● JOBS
• A. In the passage on Salesforce Platform Edition, translate this sentence into Spanish: "You pay less than a full Sales or Service Cloud seat, and in return you give up the prebuilt CRM that you were not going to use anyway."
• B. Carry the passage on Salesforce Platform Edition forward with another paragraph that picks up after its final sentence.

● PASSAGE GIVEN

☆ ☆ ☆ ☆ ☆

Platform Edition
A Platform Edition is a Salesforce licensing option that gives users the core Lightning Platform for building and running custom apps, without the standard CRM sales and service features.
Definition
A Platform Edition is a Salesforce licensing option that gives users the core Lightning Platform for building and running custom apps, without the standard CRM sales and service features. In Salesforce's license catalog it shows up as the Salesforce Platform user license, sold most commonly through the Lightning Platform Starter and Lightning Platform Plus tiers.
A Platform Edition user can create and use custom objects, tabs, apps, Apex, Lightning components, Flows, and the API. They do not get sales objects like Leads, Opportunities, Quotes, and Campaigns, or service features such as Cases worked under a Service Cloud license. The trade is simple. You pay less than a full Sales or Service Cloud seat, and in return you give up the prebuilt CRM that you were not going to use anyway.

☆ ☆ ☆ ☆ ☆

● GIVEN MATERIAL
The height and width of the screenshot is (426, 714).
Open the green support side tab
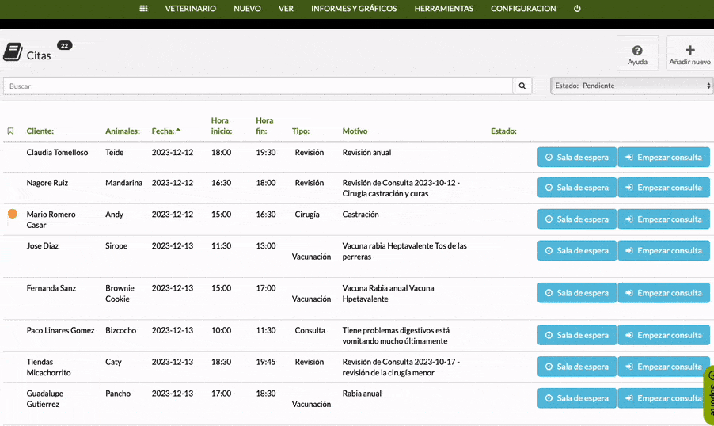708,394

☆ ☆ ☆ ☆ ☆

● OUTPUTS IN ORDER
• A. Pagas menos que por una licencia completa de Sales o Service Cloud y, a cambio, renuncias al CRM prediseñado que de todos modos no ibas a usar.

• B.
How Platform Edition fits into Salesforce licensing
A user license, not a separate product
People say "Platform Edition" as if it were a distinct product you buy instead of Salesforce. It is really a user license that sits on top of the same multi-tenant platform that runs Sales Cloud and Service Cloud. Every Salesforce org assigns each user exactly one user license, and that license decides which standard objects and core features the person can touch. The Salesforce Platform user license is the one that unlocks the development platform while leaving the CRM apps locked. Salesforce packages this license under two main names you will see on order forms and in Setup. Lightning Platform Starter is the smaller tier, and Lightning Platform Plus is the larger one. There is also a Salesforce Platform Login license for users who sign in only occasionally, billed per login rather than per named user. Because it is a user license and not a feature license, you cannot bolt full Sales Cloud onto a Platform seat with a permission set later. If a Platform user needs Opportunities, you move them to a CRM license. That distinction drives most of the planning around when Platform Edition is the right call.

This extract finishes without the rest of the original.